Nos últimos cem anos, temperatura da Terra subiu 1ºC

As emissões, gasosas e sólidas, geram consequências que vão do aquecimento global a problemas de saúde

  • Por: Manuela Neves (4º semestre) | Foto: Bernardo Speck (6º semestre) | 02/01/2019 | 0

O Acordo de Paris, assinado em 2015, determinou o objetivo de manter o aquecimento global abaixo dos 2ºC até o fim do século, sendo 1,5ºC o ideal. No entanto, se as emissões de gases continuarem como estão, o aumento de 1,5ºC será atingido já em 2040. O professor titular Nelson Fontoura, da Pontifícia Universidade do Rio Grande do Sul (PUCRS), explica que em 17 mil anos a temperatura subiu 6ºC, o que mudou a fisionomia do mundo e levou muitas espécies à extinção. Na última centena de anos, o aquecimento acelerou, subindo 1ºC. “Então a questão não é só o quanto a temperatura sobe, mas a velocidade com a qual ela está subindo”, diz o professor.

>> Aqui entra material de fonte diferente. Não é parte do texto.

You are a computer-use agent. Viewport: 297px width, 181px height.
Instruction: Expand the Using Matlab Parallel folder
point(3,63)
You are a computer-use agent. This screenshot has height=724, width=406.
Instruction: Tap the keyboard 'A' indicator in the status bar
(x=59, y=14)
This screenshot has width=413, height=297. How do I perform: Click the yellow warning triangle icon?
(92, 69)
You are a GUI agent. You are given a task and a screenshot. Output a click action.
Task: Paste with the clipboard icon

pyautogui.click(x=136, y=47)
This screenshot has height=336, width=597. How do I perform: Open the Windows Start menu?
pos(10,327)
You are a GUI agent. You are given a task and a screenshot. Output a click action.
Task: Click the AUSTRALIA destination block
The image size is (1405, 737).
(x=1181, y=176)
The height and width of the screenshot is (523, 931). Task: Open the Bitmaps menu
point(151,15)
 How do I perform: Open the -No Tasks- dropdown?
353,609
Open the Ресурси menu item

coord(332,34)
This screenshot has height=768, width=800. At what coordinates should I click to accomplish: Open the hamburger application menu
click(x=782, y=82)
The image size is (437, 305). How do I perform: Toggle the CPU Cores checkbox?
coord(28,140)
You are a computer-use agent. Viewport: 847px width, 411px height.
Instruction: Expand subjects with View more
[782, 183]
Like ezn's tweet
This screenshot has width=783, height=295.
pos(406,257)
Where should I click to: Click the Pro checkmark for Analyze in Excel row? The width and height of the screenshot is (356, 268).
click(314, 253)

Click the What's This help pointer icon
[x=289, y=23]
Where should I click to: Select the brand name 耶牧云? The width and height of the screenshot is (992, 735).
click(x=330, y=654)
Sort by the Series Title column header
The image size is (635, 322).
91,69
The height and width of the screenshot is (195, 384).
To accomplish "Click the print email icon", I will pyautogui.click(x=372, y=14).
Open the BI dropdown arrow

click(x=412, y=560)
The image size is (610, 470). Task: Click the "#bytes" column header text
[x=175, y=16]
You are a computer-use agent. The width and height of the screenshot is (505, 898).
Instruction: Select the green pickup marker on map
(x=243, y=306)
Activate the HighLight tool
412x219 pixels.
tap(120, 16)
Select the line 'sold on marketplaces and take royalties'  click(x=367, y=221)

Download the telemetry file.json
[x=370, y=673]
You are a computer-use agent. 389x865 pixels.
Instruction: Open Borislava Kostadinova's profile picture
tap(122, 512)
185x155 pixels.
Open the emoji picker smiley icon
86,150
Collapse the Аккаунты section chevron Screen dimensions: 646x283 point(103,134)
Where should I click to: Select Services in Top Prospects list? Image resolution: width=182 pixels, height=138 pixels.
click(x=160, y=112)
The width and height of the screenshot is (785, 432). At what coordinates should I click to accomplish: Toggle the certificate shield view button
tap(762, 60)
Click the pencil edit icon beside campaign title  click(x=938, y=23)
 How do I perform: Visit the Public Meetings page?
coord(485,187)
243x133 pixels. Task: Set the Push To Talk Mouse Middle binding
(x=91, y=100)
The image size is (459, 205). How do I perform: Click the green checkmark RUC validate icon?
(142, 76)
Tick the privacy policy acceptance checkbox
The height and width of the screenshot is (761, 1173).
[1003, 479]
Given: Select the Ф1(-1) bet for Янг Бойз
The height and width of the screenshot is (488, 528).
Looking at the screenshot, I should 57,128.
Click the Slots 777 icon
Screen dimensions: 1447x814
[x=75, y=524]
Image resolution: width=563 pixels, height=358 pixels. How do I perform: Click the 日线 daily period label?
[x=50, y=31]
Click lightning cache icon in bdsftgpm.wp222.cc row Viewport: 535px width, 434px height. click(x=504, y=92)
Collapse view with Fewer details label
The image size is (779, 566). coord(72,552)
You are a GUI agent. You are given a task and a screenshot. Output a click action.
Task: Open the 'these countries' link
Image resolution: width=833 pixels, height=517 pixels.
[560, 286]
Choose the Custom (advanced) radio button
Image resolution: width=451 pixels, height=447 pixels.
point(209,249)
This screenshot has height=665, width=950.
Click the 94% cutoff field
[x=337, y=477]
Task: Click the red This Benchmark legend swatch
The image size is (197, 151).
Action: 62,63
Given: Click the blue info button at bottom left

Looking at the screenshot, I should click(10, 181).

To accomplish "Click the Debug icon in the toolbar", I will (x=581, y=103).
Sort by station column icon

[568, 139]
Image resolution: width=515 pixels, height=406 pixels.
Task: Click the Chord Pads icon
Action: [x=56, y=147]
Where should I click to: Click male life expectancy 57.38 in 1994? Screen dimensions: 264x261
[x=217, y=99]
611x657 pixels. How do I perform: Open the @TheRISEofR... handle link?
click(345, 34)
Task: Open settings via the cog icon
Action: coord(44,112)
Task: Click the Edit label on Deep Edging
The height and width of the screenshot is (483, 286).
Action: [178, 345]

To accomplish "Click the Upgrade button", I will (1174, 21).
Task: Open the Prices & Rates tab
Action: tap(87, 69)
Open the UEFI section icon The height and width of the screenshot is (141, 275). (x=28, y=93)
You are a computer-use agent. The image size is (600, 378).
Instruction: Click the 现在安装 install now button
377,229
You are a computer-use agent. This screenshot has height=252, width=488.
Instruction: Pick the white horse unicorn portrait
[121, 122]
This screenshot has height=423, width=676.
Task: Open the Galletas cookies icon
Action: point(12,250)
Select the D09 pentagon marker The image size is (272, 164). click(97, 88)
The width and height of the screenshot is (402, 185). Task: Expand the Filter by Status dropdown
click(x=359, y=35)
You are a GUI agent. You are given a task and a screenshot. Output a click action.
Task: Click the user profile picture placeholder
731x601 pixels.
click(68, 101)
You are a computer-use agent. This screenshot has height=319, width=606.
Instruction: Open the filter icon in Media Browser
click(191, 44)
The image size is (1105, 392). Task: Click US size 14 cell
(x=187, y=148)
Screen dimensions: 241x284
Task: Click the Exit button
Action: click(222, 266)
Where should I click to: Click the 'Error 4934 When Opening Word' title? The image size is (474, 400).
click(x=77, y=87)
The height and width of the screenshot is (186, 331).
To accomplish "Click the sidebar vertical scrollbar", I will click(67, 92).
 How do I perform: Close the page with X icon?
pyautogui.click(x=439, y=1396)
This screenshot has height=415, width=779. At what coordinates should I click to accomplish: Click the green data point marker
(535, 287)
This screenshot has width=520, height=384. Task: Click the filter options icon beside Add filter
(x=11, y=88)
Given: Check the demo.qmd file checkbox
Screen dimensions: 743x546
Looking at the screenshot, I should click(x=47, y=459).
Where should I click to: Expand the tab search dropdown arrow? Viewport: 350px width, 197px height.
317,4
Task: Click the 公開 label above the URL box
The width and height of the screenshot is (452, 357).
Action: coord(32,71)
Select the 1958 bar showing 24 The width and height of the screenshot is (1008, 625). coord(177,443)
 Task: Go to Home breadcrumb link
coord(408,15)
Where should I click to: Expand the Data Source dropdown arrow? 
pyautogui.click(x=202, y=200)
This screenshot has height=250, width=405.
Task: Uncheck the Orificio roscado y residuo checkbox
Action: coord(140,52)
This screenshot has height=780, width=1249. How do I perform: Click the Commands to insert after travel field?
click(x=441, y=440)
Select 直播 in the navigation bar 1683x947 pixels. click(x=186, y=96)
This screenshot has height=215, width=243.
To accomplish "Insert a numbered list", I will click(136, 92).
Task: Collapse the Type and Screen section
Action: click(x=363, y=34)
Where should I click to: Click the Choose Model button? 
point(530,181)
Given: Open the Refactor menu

Como outros tipos de poluição envolvem resíduos visíveis, é mais fácil para as pessoas perceberem como algo negativo e prejudicial – além de ter maior divulgação. No entanto, o aquecimento global decorrente da maior concentração de gás carbônico é menos perceptível, sendo que dentro da expectativa de vida de uma pessoa quase não é notado. Além disso, para a população em geral 1ºC não parece grave quando em um dia há uma amplitude térmica de até 10ºC. Fontoura fala que ao lançar “o CO2 na atmosfera ao mesmo tempo em que a gente tem uma intensificação do efeito estufa e aumento da temperatura, esse gás carbônico dissolvido na água, especialmente na água do mar, se liga à molécula dela e forma ácido carbônico”, que acidifica a água marinha.  Como consequência da acidificação, organismos marinhos têm dificuldade de formar seu endo ou exosqueleto (segundo o dicionário Michaelis, são, respectivamente, o esqueleto interno e o revestimento externo, de quitina ou calcário, presente nos invertebrados). Quando a temperatura da água atinge cerca de 26,5ºC é gerada energia suficiente para um furacão, visto que quanto mais quente a atmosfera, mais quente o mar, pois a energia é transferida para este.

No Brasil, segundo o Sistema de Estimativas de Emissões e Remoções de Gases de Efeito Estufa (SEEG), o maior meio de emissão é a mudança do uso da terra e floresta, seguido pela agropecuária e energia – dados de 2016. E em setembro deste ano, o nível mundial de gás carbônico na atmosfera estava em 405 partes por milhão (ppm), o nível mais alto desde pelo menos os últimos 800.000 anos – informação do NOAA Climate.gov. “O CO2 é antropogênico, é relacionado com atividade humana, porque se manteve constante por muitos, muitos anos até a Revolução Industrial e depois começou a subir”, explica Sandra Einloft, decana da Escola Politécnica da PUCRS.

A decana diz que “o CO2 pode vir de várias fontes. Uma delas é da produção de energia, contendo gases exaustos (inativos). Dentre os gases exaustos tu vai ter CO2 e nitrogênio, entre outras coisas, mas principalmente CO2 e nitrogênio. O nitrogênio a gente pode usar também para outros fins ou até pôr na atmosfera, é um gás inerte. E o CO2 também pode ser usado para re-injetar em um poço e tirar mais petróleo ou usá-lo para fazer outros produtos químicos, como o etanol, como o carbonato, várias outras coisas”. Junto com Franciele Longaray Bernard, professora da Escola de Ciências da PUCRS, Sandra trabalha na pesquisa e confecção de materiais que separam o gás carbônico de outros gases. Na extração de gás natural, por exemplo, há uma taxa máxima de dióxido de carbono permitida, sendo necessária a separação, feita com membranas e outros materiais.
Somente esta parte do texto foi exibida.